A United States Superior Courtroom Jury Box
By William Vogeler, Esq. | Last updated on

Following a verdict, lawyers sometimes take the time to talk to the jurors. It is not always a pleasant conversation.

Monsanto's attorneys, for example, were taken aback by juror comments following a trial over its weed killer Roundup. Jurors had just handed a verdict for $2.055 billion to the plaintiffs, who said they got cancer from the herbicide. The verdict was shocking enough, but the juror comments told the real story.

Trial lawyers may not always like what they hear, but they really need to listen to juries.

Listen Here

Bayer AG acquired the biotech company Monsanto, only to have its shares plummet in the wake of adverse court decisions. Juries have pounded the company over the impact of Roundup on peoples' lives. After the latest defeat, one juror told company lawyers that he wanted them to prove in the courtroom that the chemical was safe. "I wanted you to get up and drink it," the unidentified juror said. (Talk about demonstrative evidence.)

Of course, that didn't happen and it's not likely to happen in future trials. But the company lawyers have a problem: the juror was channeling a Monsanto lobbyist who claimed in a televised interview that "you could drink a whole quart of it, and it won't hurt you." That quote is hard to unhear, even if jurors never hear it. The lawyers, for their part, have to drink it in. How are they going to deal with jurors next time? Maybe next time they should settle before the jury speaks? Either way, juror comments matter.
——
▶ Problem details
Answer the following from the article on juror comments.
(a) What amount did the jurors award to the plaintiffs in the Roundup trial?
(b) Which company acquired Monsanto?
(c) How much of the herbicide did the Monsanto lobbyist claim a person could drink without being hurt?

▶ Dataset excerpt
——
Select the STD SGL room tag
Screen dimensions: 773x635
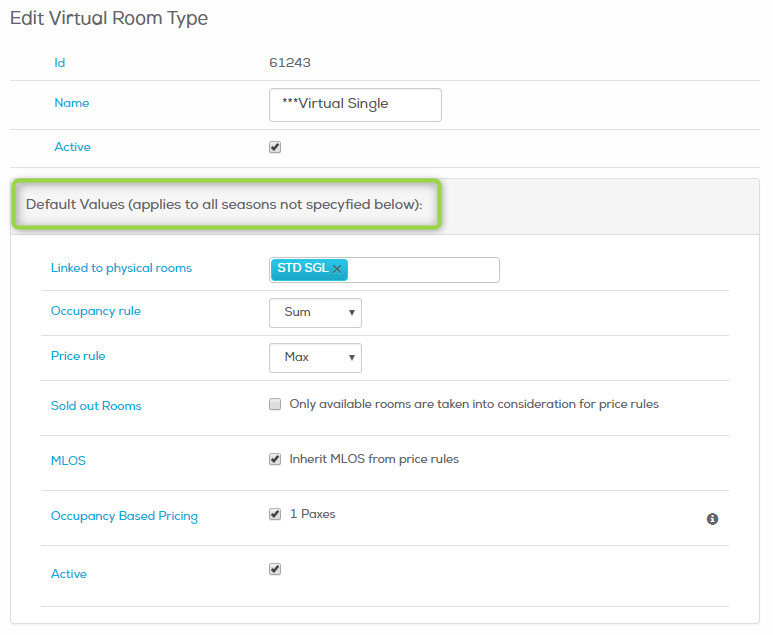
——
▶ Task output
(a) $2.055 billion
(b) Bayer AG
(c) A whole quart